(2019) Tade Thompson, Orbit, £8.99, pbk, 375pp, ISBN 978-0-356-51137-5
This is the second in the 'Rosewater', or 'Worlmwood' (as it is being marketed) trilogy following the scintillatingly brilliant Rosewater. No spoiler to say that Rosewater was a highly innovative, and a fresh take on the, first contact novel. As I said in my review of Rosewater there have been many pivotal first contact stories from Wells' early landmark War of the Worlds, Wyndham's Midwich Cuckoos, Stanislaw Lem's Solaris and Arthur C. Clarke's Rendezvous with Rama, let alone his iconic 2001: A Space Odyssey, to modern first contact classics such as Robert Charles Wilson's Bios and Peter Watts' Blindsight. Rosewater joined this select cadre.
If you have not read Rosewater, then go back and read that before reading on here.
OK, so you have had your 'spoiler' warning above and so I presume that you have read Rosewater and are wondering whether The Rosewater Insurrection is a worthy successor?

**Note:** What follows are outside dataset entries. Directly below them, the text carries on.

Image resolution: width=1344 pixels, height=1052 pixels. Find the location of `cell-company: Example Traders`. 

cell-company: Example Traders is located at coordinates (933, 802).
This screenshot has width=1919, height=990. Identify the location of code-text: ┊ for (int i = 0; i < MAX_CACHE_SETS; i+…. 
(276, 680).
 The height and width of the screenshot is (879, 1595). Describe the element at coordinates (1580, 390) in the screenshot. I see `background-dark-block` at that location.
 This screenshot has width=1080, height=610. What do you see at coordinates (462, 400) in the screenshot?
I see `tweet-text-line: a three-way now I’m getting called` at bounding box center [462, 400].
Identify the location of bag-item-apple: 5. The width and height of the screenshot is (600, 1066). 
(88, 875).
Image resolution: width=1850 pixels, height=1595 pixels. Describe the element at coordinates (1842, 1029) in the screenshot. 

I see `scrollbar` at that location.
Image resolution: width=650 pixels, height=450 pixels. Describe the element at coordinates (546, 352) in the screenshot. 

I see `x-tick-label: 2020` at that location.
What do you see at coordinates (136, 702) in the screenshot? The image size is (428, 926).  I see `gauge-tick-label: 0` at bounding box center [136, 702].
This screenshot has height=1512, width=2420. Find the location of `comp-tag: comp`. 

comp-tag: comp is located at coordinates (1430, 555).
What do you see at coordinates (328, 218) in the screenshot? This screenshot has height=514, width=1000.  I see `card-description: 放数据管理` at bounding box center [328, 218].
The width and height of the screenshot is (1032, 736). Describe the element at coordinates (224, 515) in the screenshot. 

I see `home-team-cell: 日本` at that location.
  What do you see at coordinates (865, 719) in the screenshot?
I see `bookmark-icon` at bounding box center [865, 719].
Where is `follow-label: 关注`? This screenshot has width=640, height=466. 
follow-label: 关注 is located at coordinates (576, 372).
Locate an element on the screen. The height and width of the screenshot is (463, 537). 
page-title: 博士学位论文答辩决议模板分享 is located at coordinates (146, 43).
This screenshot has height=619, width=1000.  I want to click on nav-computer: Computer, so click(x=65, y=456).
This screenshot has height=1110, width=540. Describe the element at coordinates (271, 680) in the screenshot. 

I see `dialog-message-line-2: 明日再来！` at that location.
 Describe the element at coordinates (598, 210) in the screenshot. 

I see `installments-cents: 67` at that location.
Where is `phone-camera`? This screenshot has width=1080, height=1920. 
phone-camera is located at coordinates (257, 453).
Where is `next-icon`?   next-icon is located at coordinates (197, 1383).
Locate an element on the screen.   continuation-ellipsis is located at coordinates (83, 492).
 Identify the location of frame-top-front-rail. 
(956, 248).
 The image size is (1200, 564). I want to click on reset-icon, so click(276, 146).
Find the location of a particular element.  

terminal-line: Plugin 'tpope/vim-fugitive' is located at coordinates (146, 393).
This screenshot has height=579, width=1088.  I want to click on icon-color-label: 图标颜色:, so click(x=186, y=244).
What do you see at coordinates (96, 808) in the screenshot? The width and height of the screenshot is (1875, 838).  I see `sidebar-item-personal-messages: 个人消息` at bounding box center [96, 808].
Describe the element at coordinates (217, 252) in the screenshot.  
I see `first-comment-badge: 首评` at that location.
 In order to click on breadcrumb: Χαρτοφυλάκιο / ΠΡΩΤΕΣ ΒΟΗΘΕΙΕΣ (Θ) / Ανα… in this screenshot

The answer here is a clear 'yes'.
We have all the tropes that made Rosewater innovating including the 'telepathy' which is actually biochemical communication on genetically modified humans and the concomitant weird biotechnology of the alien at the heart of Rosewater. We also get a neat story in that the mayor of Rosewater wants to declare independence from Nigeria and that there is a secret cabal (the Silent Ones) setting up key political players as well as the quasi-autonomous, governmental security agency S45 which we saw in the first novel. Added into the mix is a new plant whose growth seems to eradicate the Rosewater xenosphere and a woman, Alyssa, who wakes one day at home with her family but with no memory of who she is.
Readers of Rosewater be assured that along the way we discover more about the Rosewater alien's origins and its plans: so we have good trilogy arc plot progression. What we still don't know is what is happening with the US-of-A who are effectively hiding behind their continental black-out shield; the reader may very well suspect we might learn more in the final story as this is a distinct passing feature of both the novels to date.
Suffice to say that while second novels in a trilogy often tend to suffer – as they neither have the freshness of the first nor sufficient plot development as there is no conclusion of the trilogy's final instalment -- The Rosewater Insurrection still held me enthralled with Tade Thompson's world. I stand by every comment I made with the first novel's review especially that this novel is the most innovative first contact novel since Peter Watts' Hugo-winning Blindsight (2006). Bring on the trilogy's final, The Rosewater Redemption.